Kutipan untuk Dibaca =>

16 November 2025
Opini

Selamat Datang Sayid Muhammad: Negeri Japakeh Menagih Janji Penegakan Hukum yang Tak Bisa Dibeli

OPINI - Pergantian pucuk pimpinan di Kejaksaan Negeri Pidie Jaya, Rabu malam (12/11/2025), bukan sekadar seremoni serah terima jabatan di Pendopo Bupati. Di balik senyum formal dan sambutan penuh hormat, tersimpan harapan besar dan kegelisahan rakyat. Sosok baru, Sayid Muhammad, kini duduk di kursi Kajari Pidie Jaya, kursi yang bukan hanya simbol kekuasaan, tapi juga amanah rakyat Negeri Japakeh untuk menegakkan hukum tanpa pandang bulu.

Pidie Jaya, atau yang kerap disebut Negeri Japakeh, bukan daerah sembarangan. Julukan itu lahir dari warisan ulama besar Tgk. Jalaluddin Al Qusyasyi, atau Tgk. Japakeh, simbol ketegasan, keadilan, dan marwah ilmu di Aceh. Tapi kini, di tanah yang pernah disegani karena keteguhan moral dan hukum Islamnya itu, rakyat justru mempertanyakan, masihkah Japakeh bermata tajam seperti dulu, atau sudah tumpul oleh kepentingan kekuasaan dan uang pelicin?

Kedatangan Kajari baru menjadi momen yang menentukan. Masyarakat menaruh harapan besar agar hukum tidak lagi jadi permainan elite. Pidie Jaya butuh penegak hukum yang berani, bukan sekadar penonton di tengah riuh aroma dugaan korupsi, penyalahgunaan jabatan, dan fee proyek yang dibisikkan di ruang-ruang gelap kekuasaan. Rakyat sudah muak melihat dana publik menguap entah ke mana, sementara pembangunan berjalan di tempat.

Data Tersimpan =>
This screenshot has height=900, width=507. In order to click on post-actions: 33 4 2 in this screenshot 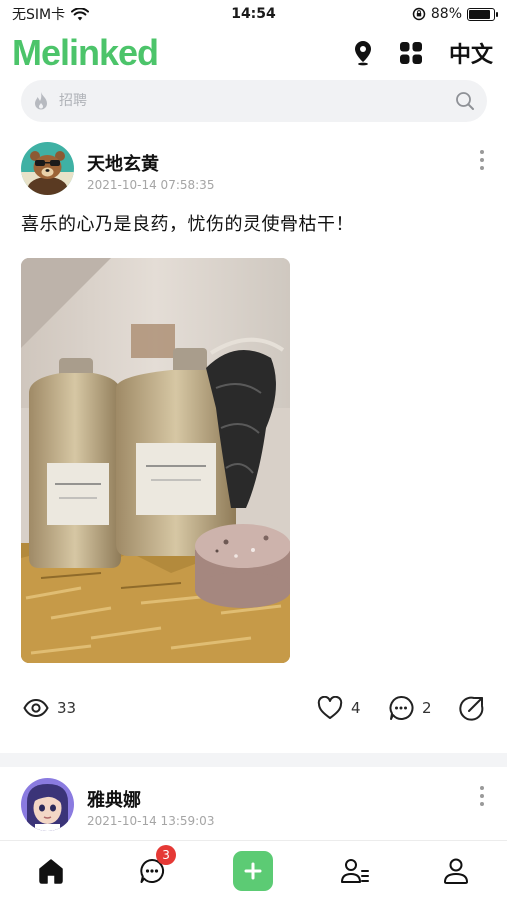, I will do `click(254, 708)`.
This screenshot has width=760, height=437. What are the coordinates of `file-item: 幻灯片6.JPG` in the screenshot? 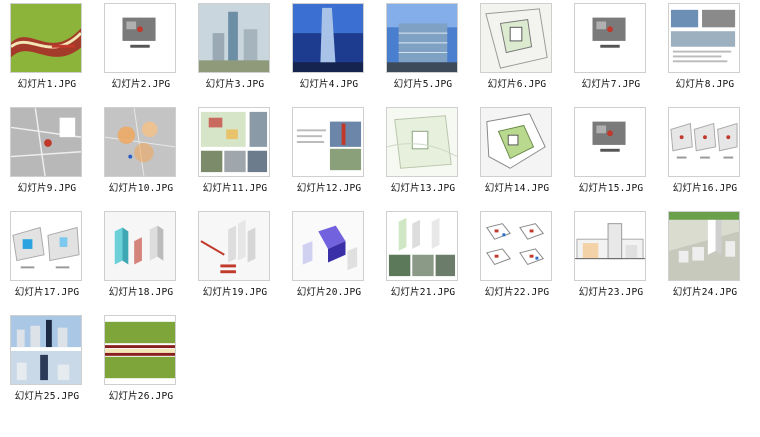 It's located at (517, 52).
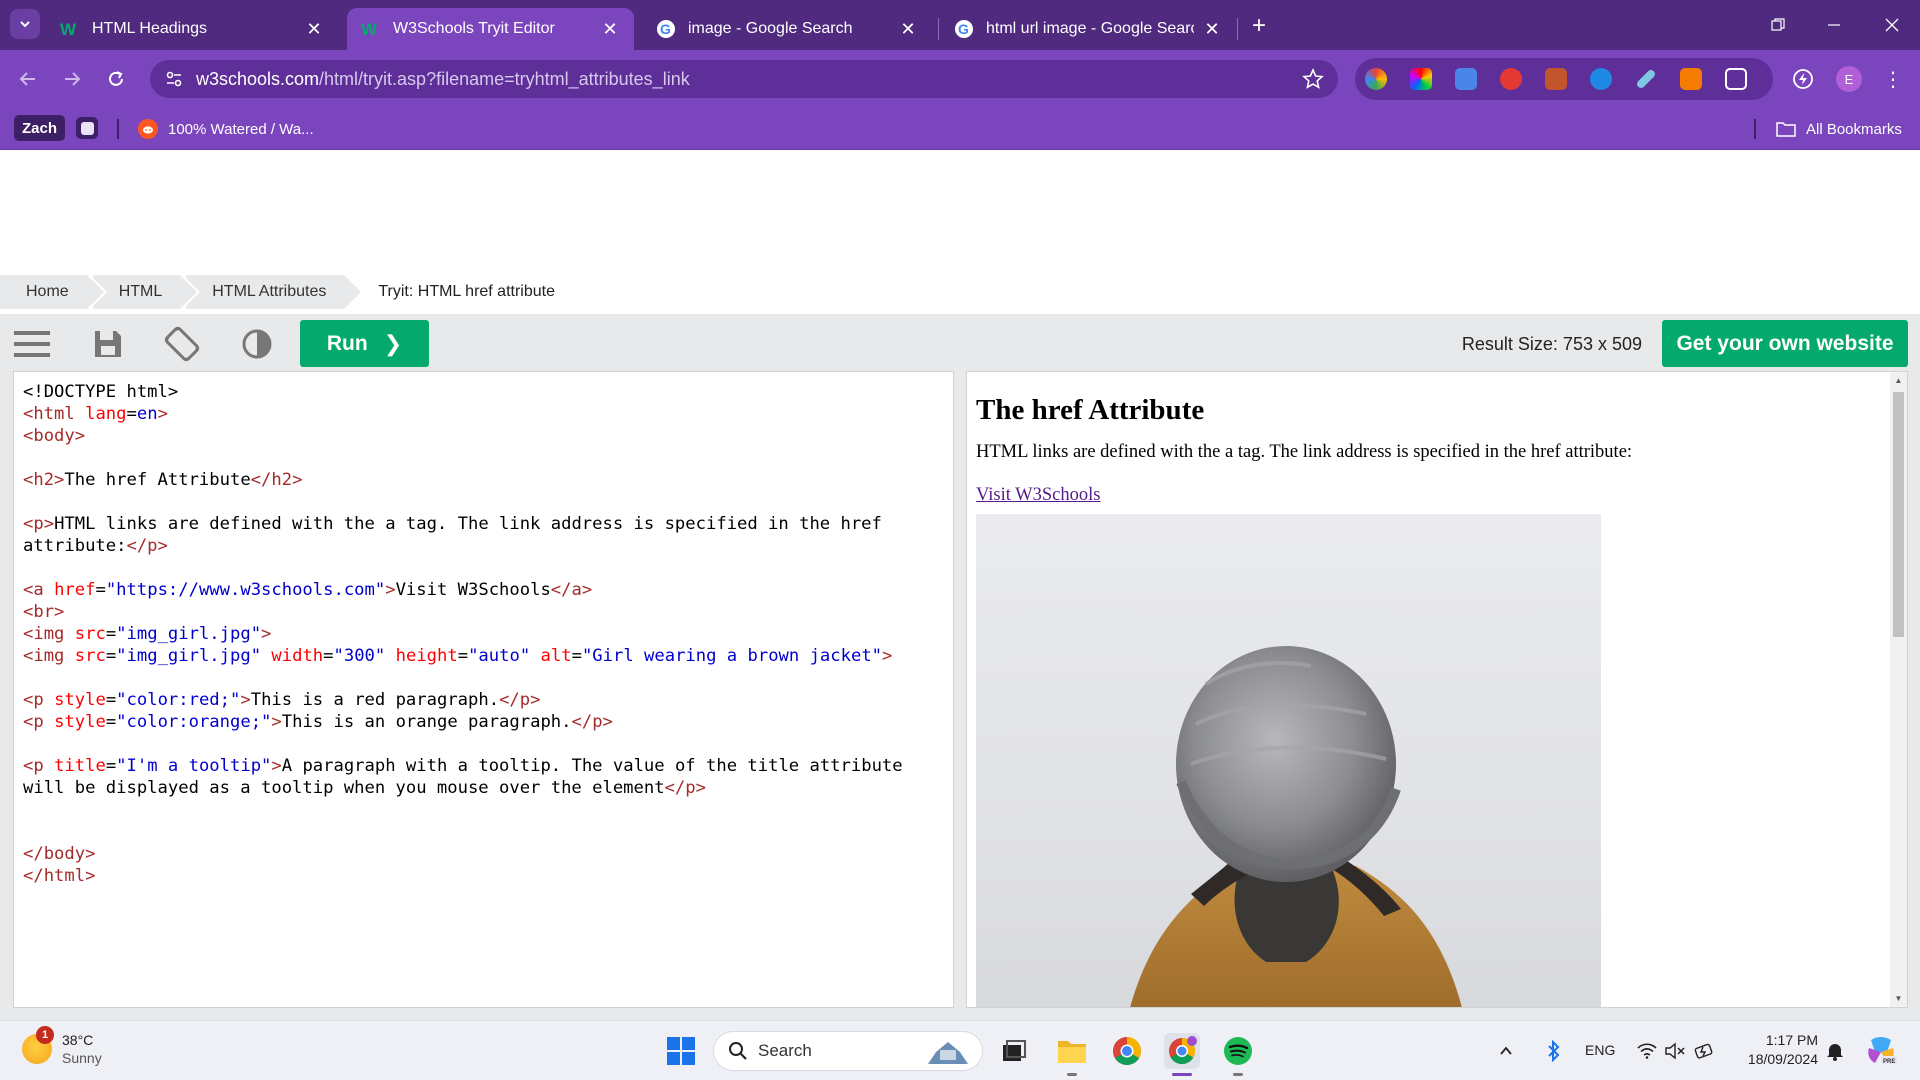  What do you see at coordinates (1506, 1051) in the screenshot?
I see `chevron-up-icon` at bounding box center [1506, 1051].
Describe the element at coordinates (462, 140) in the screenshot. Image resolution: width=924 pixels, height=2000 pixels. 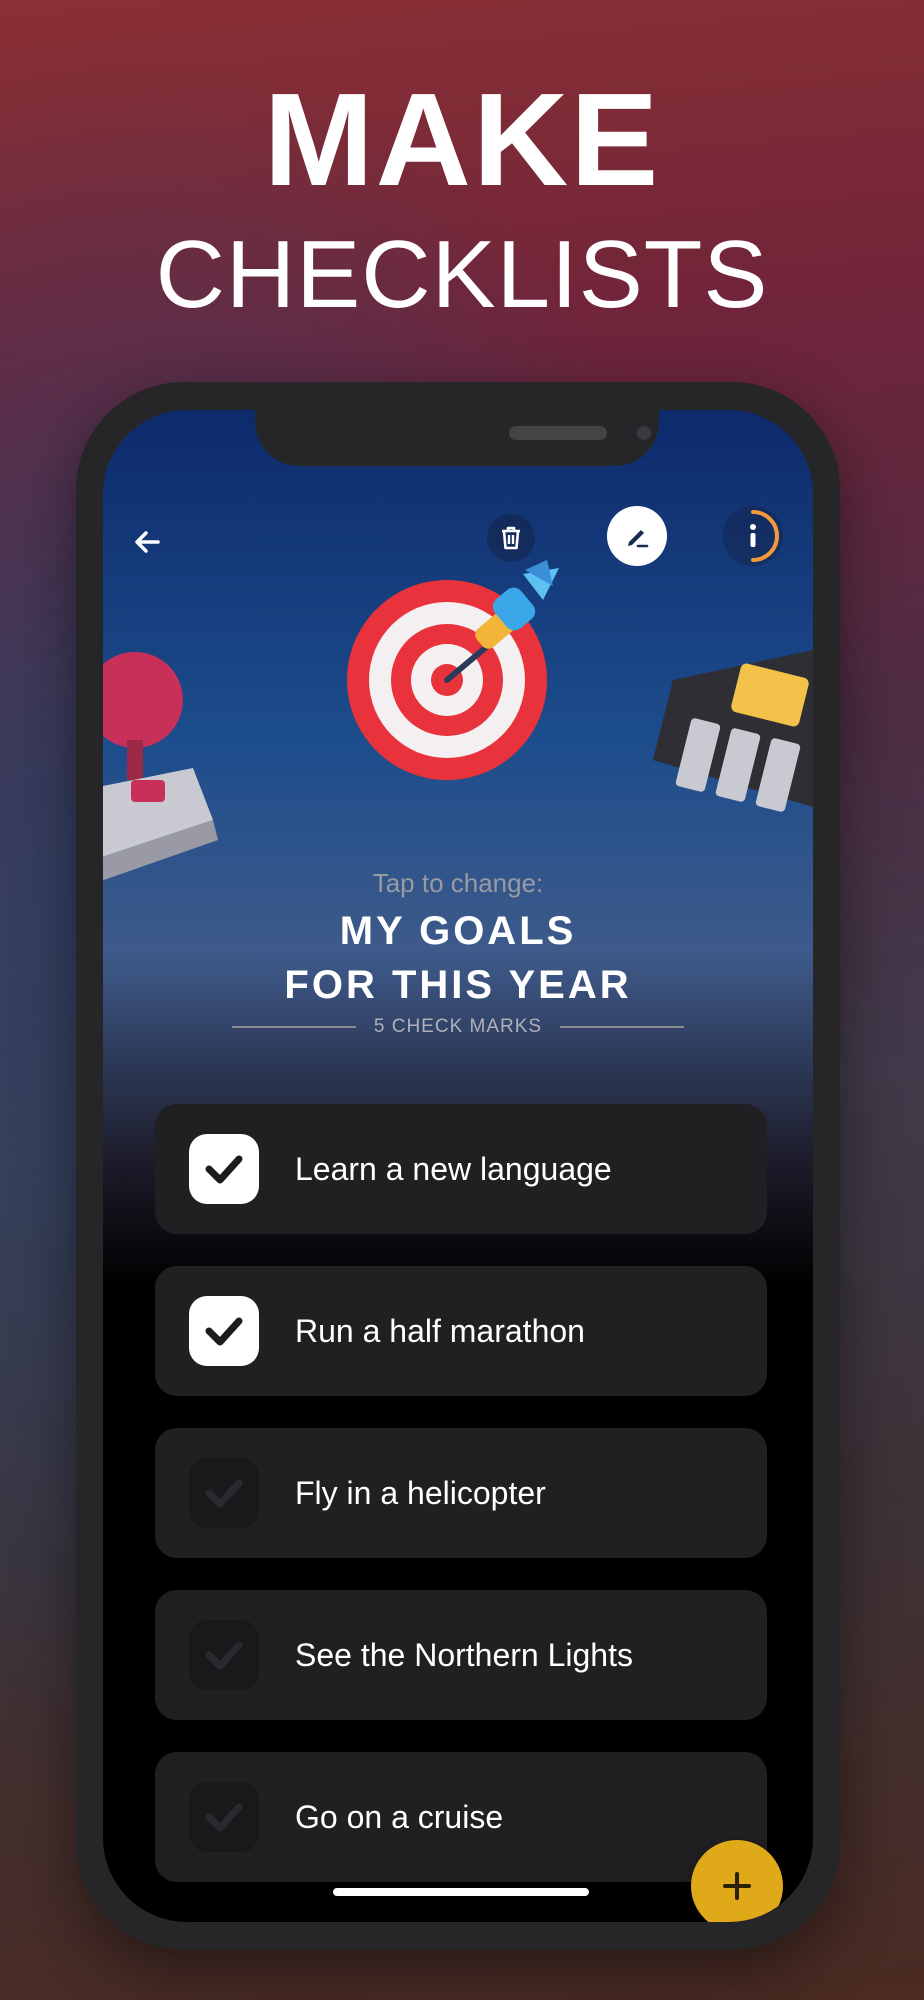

Tugas yang Dikerjakan =>
#1 Menurut opini tentang Kajari Pidie Jaya, mengapa Pidie Jaya dijuluki Negeri Japakeh? Jawab dalam satu sampai tiga kalimat.
#2 Tuliskan kembali bagian opini tentang Kajari Pidie Jaya, mulai dari "OPINI - Pergantian" terus ke bawah sampai "tanpa pandang bulu.".

Jawaban Anda =>
#1 Julukan Negeri Japakeh lahir dari warisan ulama besar Tgk. Jalaluddin Al Qusyasyi, yang juga dikenal sebagai Tgk. Japakeh. Sosok itu menjadi simbol ketegasan, keadilan, dan marwah ilmu di Aceh.

#2
OPINI - Pergantian pucuk pimpinan di Kejaksaan Negeri Pidie Jaya, Rabu malam (12/11/2025), bukan sekadar seremoni serah terima jabatan di Pendopo Bupati. Di balik senyum formal dan sambutan penuh hormat, tersimpan harapan besar dan kegelisahan rakyat. Sosok baru, Sayid Muhammad, kini duduk di kursi Kajari Pidie Jaya, kursi yang bukan hanya simbol kekuasaan, tapi juga amanah rakyat Negeri Japakeh untuk menegakkan hukum tanpa pandang bulu.